Flourish managing partner Emmalyn Shaw joined Peter Renton on the Lend Academy Podcast by Lendit Fintech News to discuss the problems that the majority of the U.S. faces when it comes to financial health, and how the “new breed’ of entrepreneurs are working to change these problems with fintech innovations.
Read some of the highlights of her discussion on the podcast below, and listen to the full episode here.
On Flourish’s spinoff from Omidyar Network:
“Omidyar is known and they proved this model of impact investing and was really focused on a dual checkbook of providing for-profit businesses with equity dollars as well as nonprofit through grants. I think the distinction that we were trying to provide for Flourish is to still use a portion of both equity as well as grants towards this mission, but much more specific to financial services.
So in this case, where 85% of our equity dollars go towards for-profit companies and 15% go towards really ecosystem investing around supporting everything from entities like CFSI who provide real rich research against the health of the financial consumer today as well as partnering with folks in creating regulatory sandbox technology in order for us to really understand how technology can change and actually improve regulatory decisions. So I think this breakdown of 85/15 is different than I would characterize the traditional Omidyar Network use of for-profit/non-profit capital.”
On challenger bank, Chime:
We’ve really thought about how do we invest in technology that either allows folks to earn more income in order to change that dynamic to either spend differently, manage expenses, access credit differently and improve savings and I think along those lines there have been a number of companies that embody that mission. The first of which would be Chime, you know, as a challenger bank, one of the most successful to date and certainly the largest in the US. They’ve really provided what we characterize as a win-win for consumers in that they are leveraging the rails, they are a digital only bank, there are no fees for the consumer, they’re aligned in terms of as a consumer spends and engages with their direct deposit account Chime also is able to generate revenue so they’re very aligned in terms of the fees and how they make money and I believe that that has been instrumental in terms of the trust that they have engendered and the growth rate that they have experienced. They’ve also as a result of their offering, been able to realize and motivate some actual savings and be able to measure that savings and to us that’s a real embodiment of a very commercial business from a financial services perspective that also creates massive impact and is able to address a market that honestly typically does not have very rich financial services, right the [inaudible] market. Many of whom don’t have a high enough income stream to justify being part of a large bank and if they did, they’re often…the fees are so difficult for them, principally around overdraft fees and the like. They’re not able to really take advantage of a full financial banking solution so this has really been transformative on a number of fronts.”

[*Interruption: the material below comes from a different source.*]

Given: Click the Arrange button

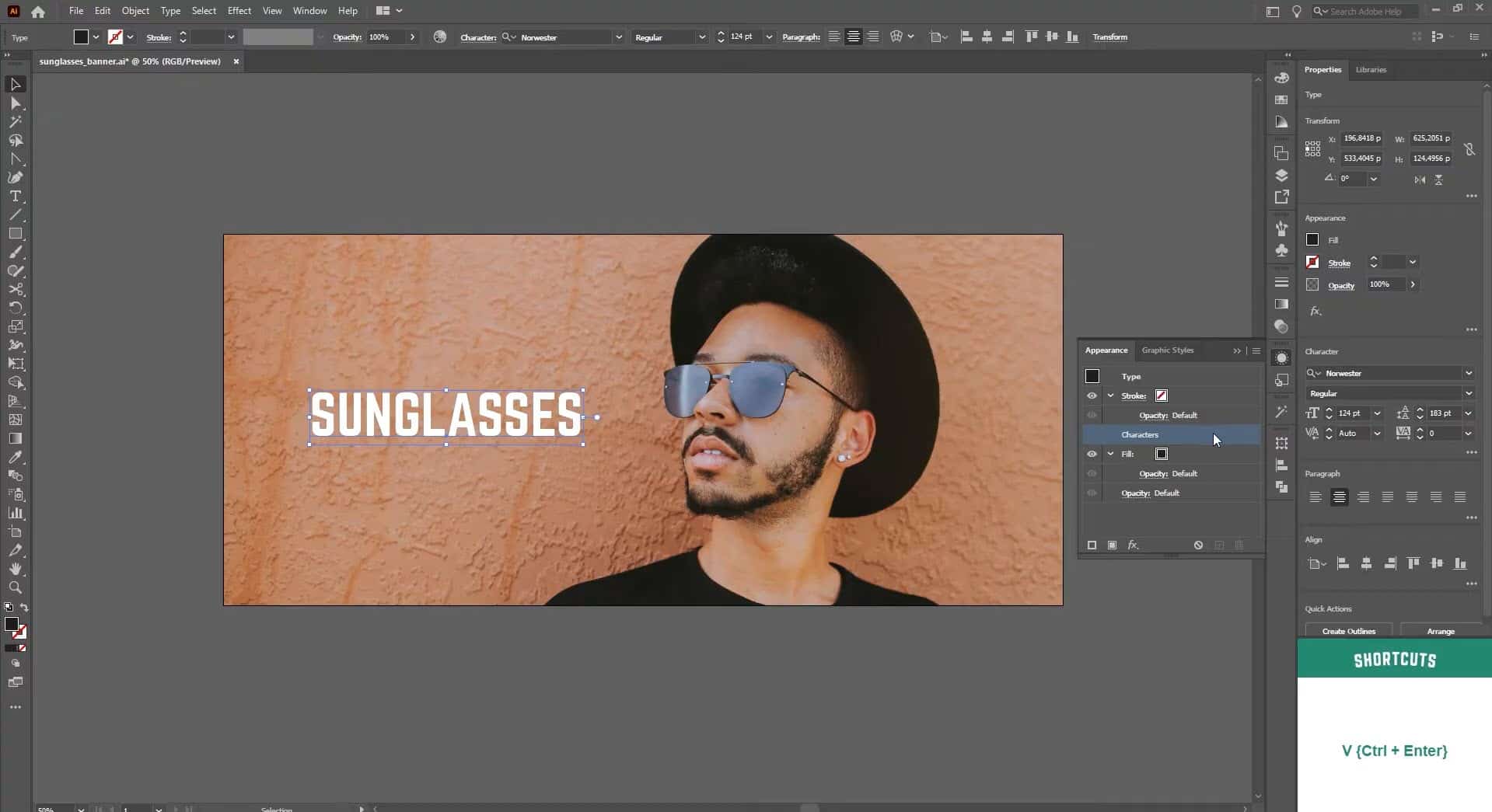Looking at the screenshot, I should 1441,631.
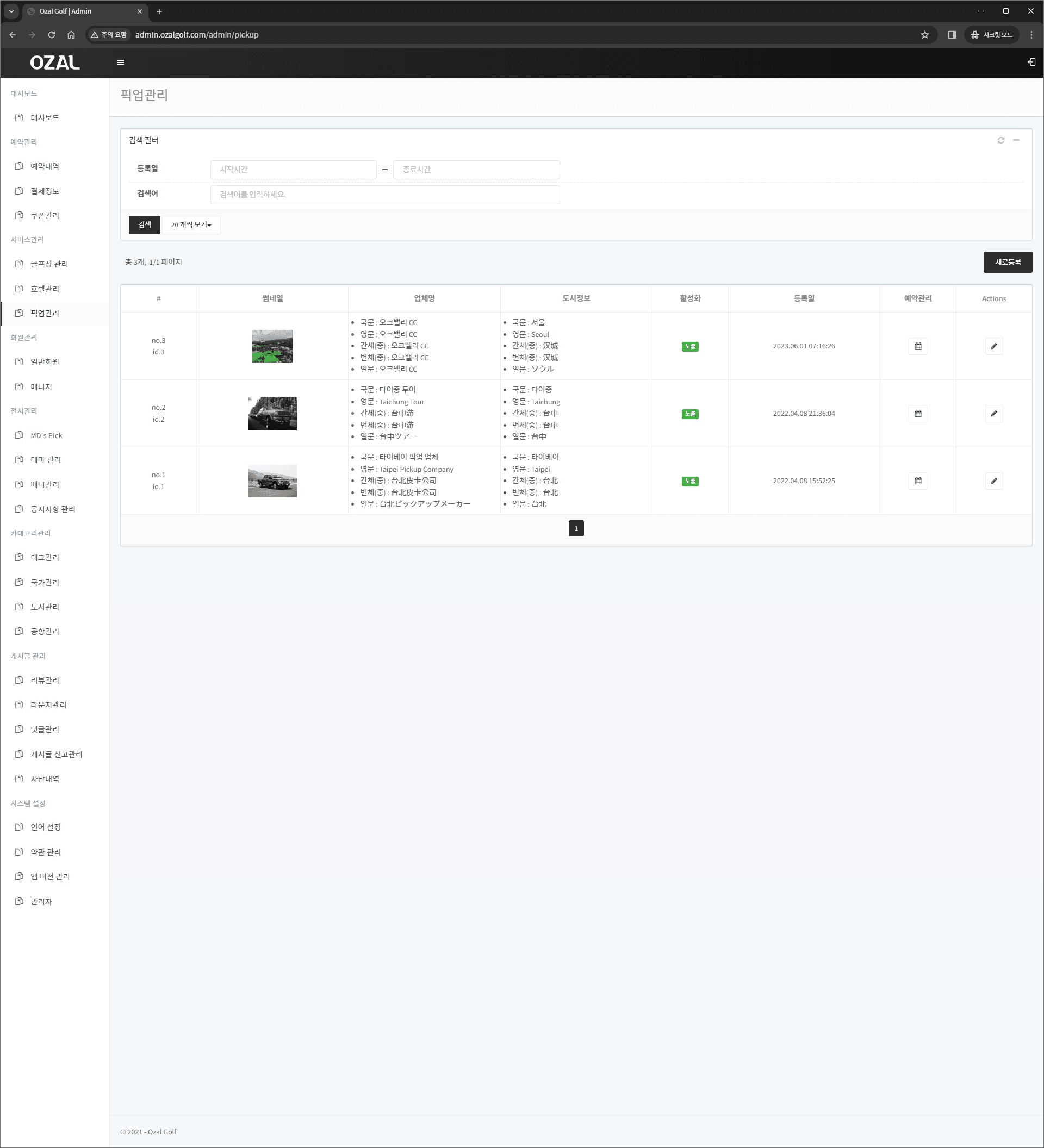The height and width of the screenshot is (1148, 1044).
Task: Click the logout icon in top header
Action: coord(1031,62)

On how Steady is driving financial health in an untapped market:
“Steady is another one that we’re very excited about. They really are providing what we characterize as the income generation side of the house. They are providing a marketplace for the hourly worker, whether it be gig or otherwise, and to provide a portfolio of work. I think in a world of 1099 where that market is only growing substantially, it’s a real opportunity for folks to choose among the best type of job opportunity for this consumer, and ultimately over time provides necessary upscaling to allow them to actually generate more hourly work at a higher pay than they would otherwise have. So there’s been a real obvious ROI in a short period of time that they’ve been able to identify some true savings. Again, we’re very in the early stages of managing the closed loop of incremental earnings, but in this very early stage have already been able to see folks earn upwards of a $167 and then some within a month of joining Steady and getting on that platform and we’re still in the very early stages of really increasing that revenue opportunity over time so very excited about what we’re seeing there.”
On Propel providing technology services for food stamp recipients:
“The last [portfolio company mentioned] which is also an interesting example of a very commercial opportunity, but really impactful is really around on the technology innovation with a company called Propel that’s actually providing technology services and ultimately, financial services for the food stamp recipient.
In that case, again, really meeting a consumer where their greatest need is, it’s providing a very easy way for them to check their food stamp levels and then ultimately to be able to find ways to save, manage how they’re using that food stamp distribution and then ultimately provide very rich financial services on the backend, very similar to kind of Green Dot-esque that we’re familiar with in other markets. I think what we’re seeing there is, again, across all three of these companies, because the need is so important, the customer acquisition costs are actually quite impressive and really afford for powerful unit economics and ultimately scale for the business.”